GE Shipping, a capital-intensive entity, had a good year after three-four difficult ones. The Rs 300-crore that would be spent on the buyback is unlikely to be in the nature of ``surplus cash for buyback purposes''. Quite clearly, the whole exercise was intended to push up the promoters' stake.

* Bombay Dyeing: This is almost similar to GE Shipping except that there is an accumulation of its own shares by the Bajoria group. It has not come to the stage of an open offer. But the beleaguered promoters have announced a buyback at a maximum price of Rs 60 through the secondary market.


Given the kind of difficulties that Bombay Dyeing has been going through, it is tough to take the view that the company would have surplus cash that can be returned to shareholders to cut the equity base and benefit the shareholders staying on.

* Britannia Industries: This is perhaps the least expected buyback. It is also a company in which Nusli Wadia (of Bombay Dyeing) controls a sizeable 22 per cent. This company announced a buyback along with Bombay Dyeing -- perhaps to signal that the latter's was not an effort at bolstering the promoters' stake.


But Britannia, whose buyback is at a maximum price of Rs 750, can hardly be said to be in a position to fork out Rs 55 crore. Unlike the others, it is comfortably placed on earnings and cash flows for many years in a row. But at a time when competition with deeper pockets is breathing down its neck, it can hardly afford to splurge in this manner.

These three cases are symptomatic of the misuse of buyback by Indian companies as well as MNCs to suit the ends of a narrow group of shareholders. If, indeed, the cases of buyback in the last one year or so were made genuinely with surplus cash, with an intent to signal under-valuation and correct it and also ensure better valuation for shareholders staying on, then, that is not reflected in the stock price trends.
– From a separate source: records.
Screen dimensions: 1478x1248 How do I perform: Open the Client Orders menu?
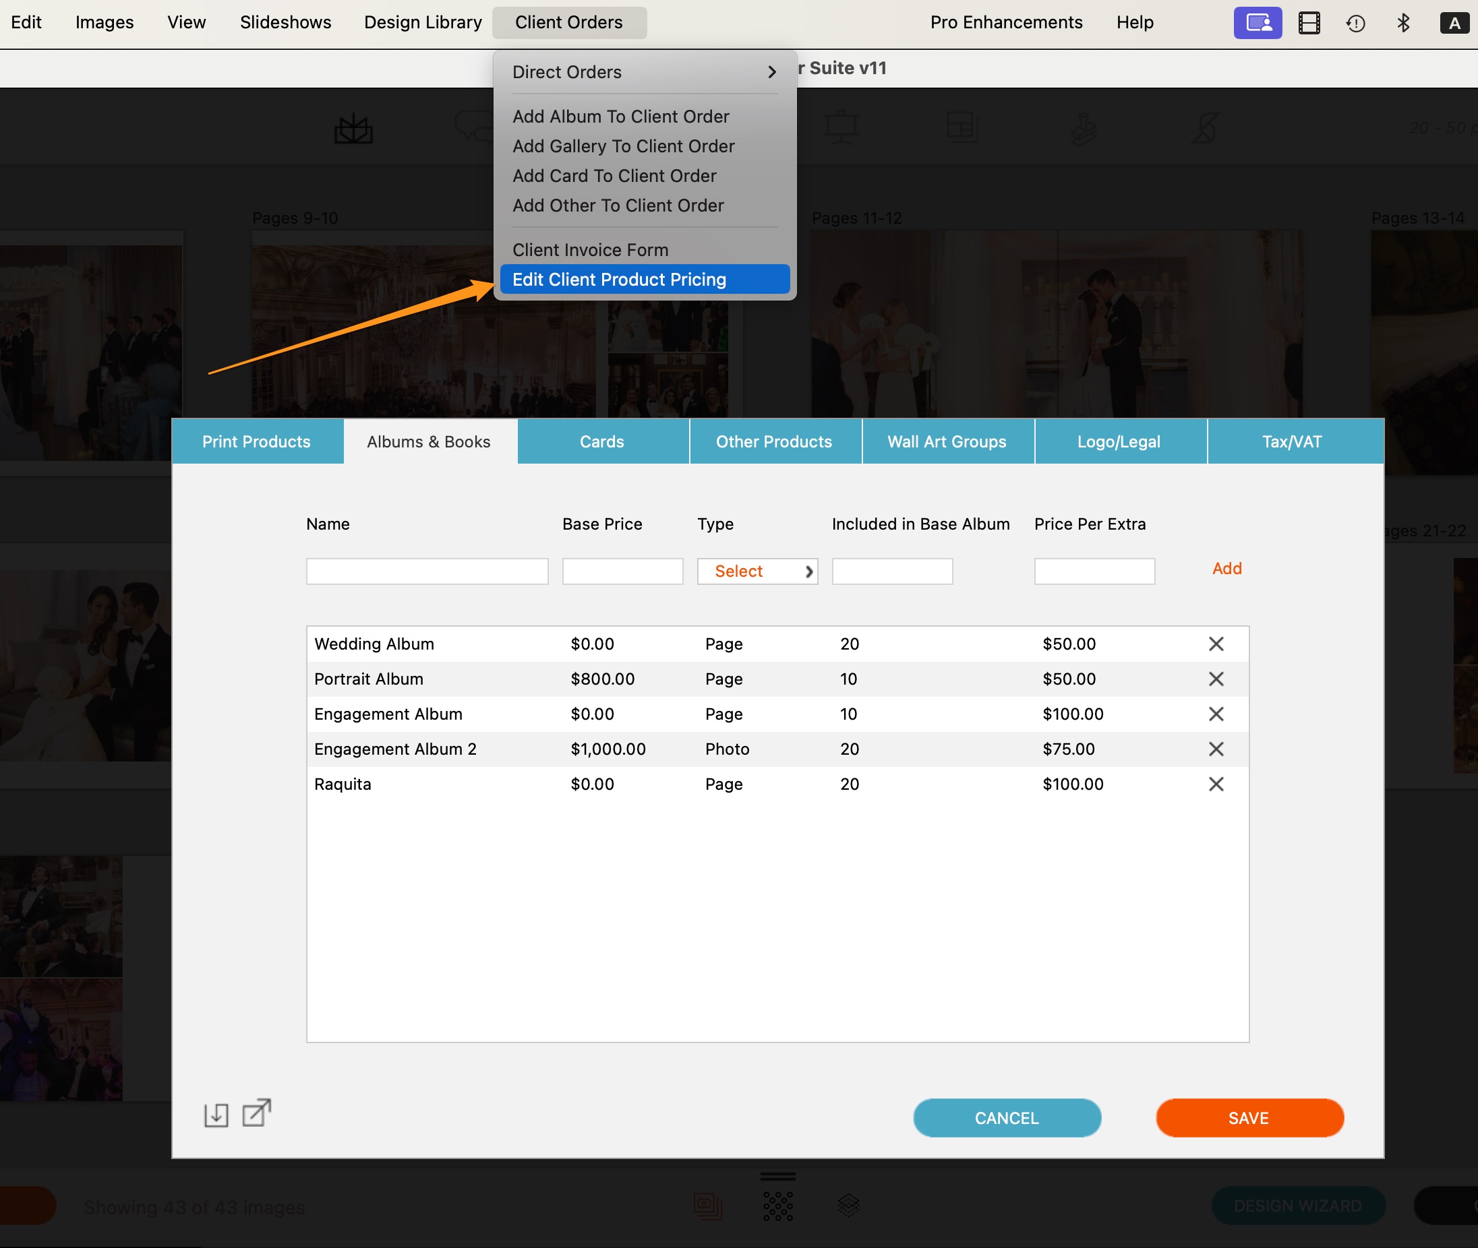[568, 23]
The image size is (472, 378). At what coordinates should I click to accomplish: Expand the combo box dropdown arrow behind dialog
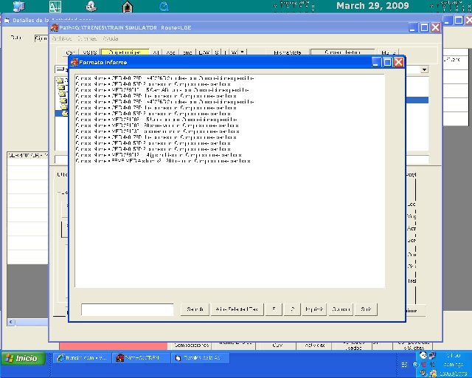tap(424, 69)
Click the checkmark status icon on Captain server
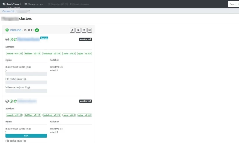This screenshot has width=239, height=143. coord(7,39)
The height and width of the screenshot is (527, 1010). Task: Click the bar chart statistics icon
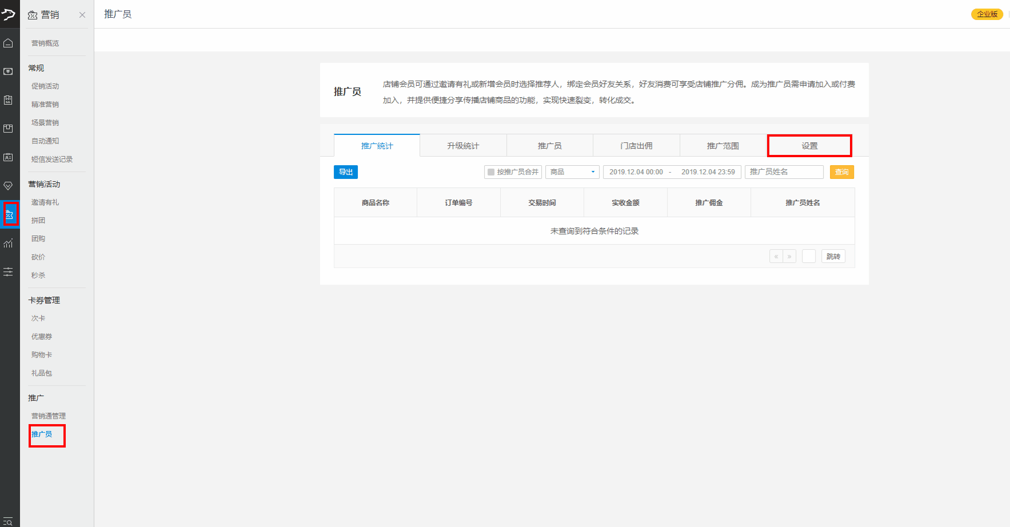click(x=9, y=243)
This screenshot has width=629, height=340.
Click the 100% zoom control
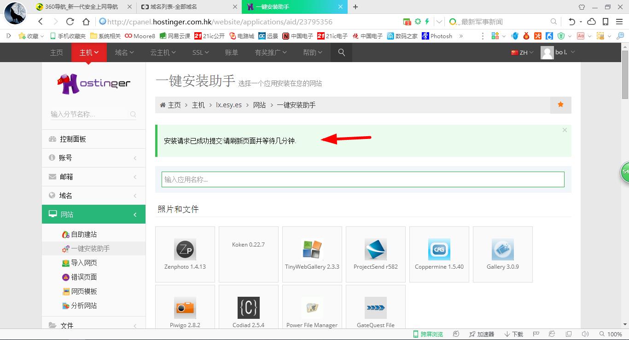(x=609, y=334)
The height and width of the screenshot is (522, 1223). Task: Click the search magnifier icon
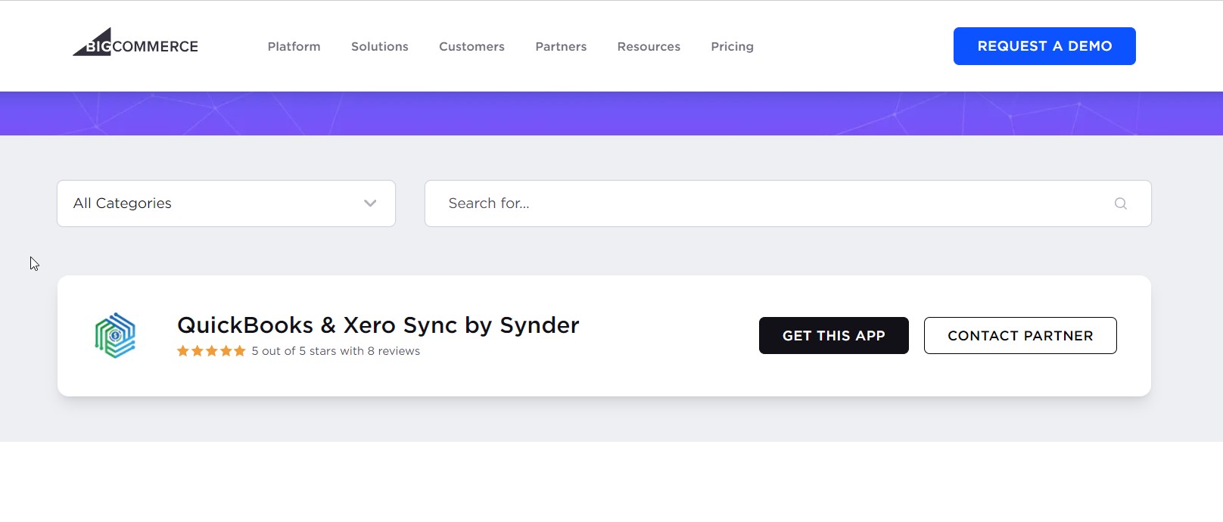[1120, 203]
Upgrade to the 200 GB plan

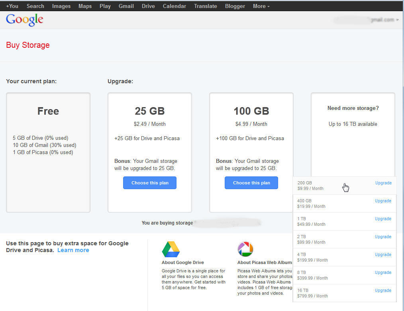[383, 183]
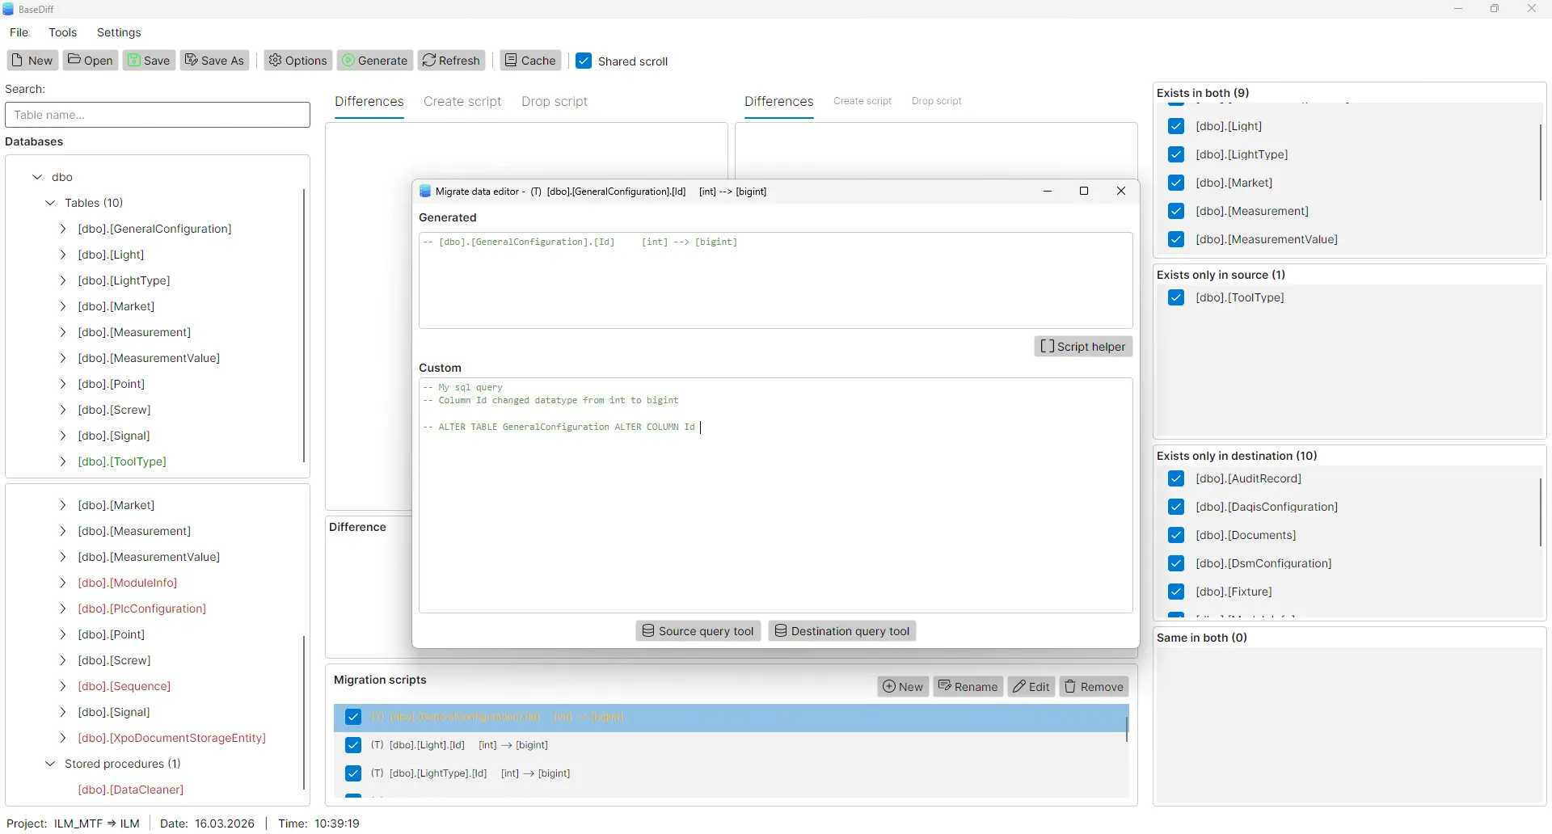Open the Cache tool
Screen dimensions: 1552x834
(x=529, y=61)
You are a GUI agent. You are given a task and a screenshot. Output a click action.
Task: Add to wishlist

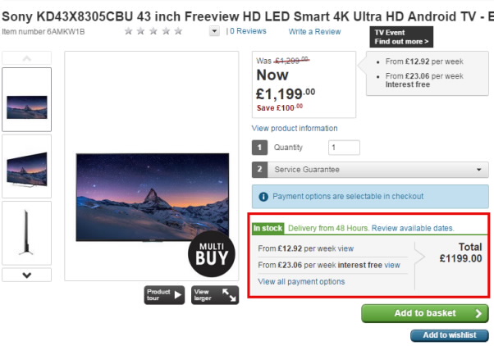pos(449,335)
This is as tell-tale an indicator as any of what the market thinks of these buybacks. Not serving these objectives means the buyback is basically an useless exercise for the shareholders staying on. Perhaps, SEBI should make an empirical study to show how secondary market based buybacks have been misused.

In the other two modes -- tender and auction -- shareholders clearly know what they would get and the company would also have to think long and hard. But in the secondary market route, company funds can be merrily thrown around to serve the ends of promoter groups and benefiting neither the non-promoter shareholders staying nor those exiting.

What was feared when the buyback was introduced -- that it would be misused by promoters -- seems to be coming true. This is as good a reason as any for SEBI to end this malaise till India Inc can learn to treat public funds and shareholder interest with the respect that is due.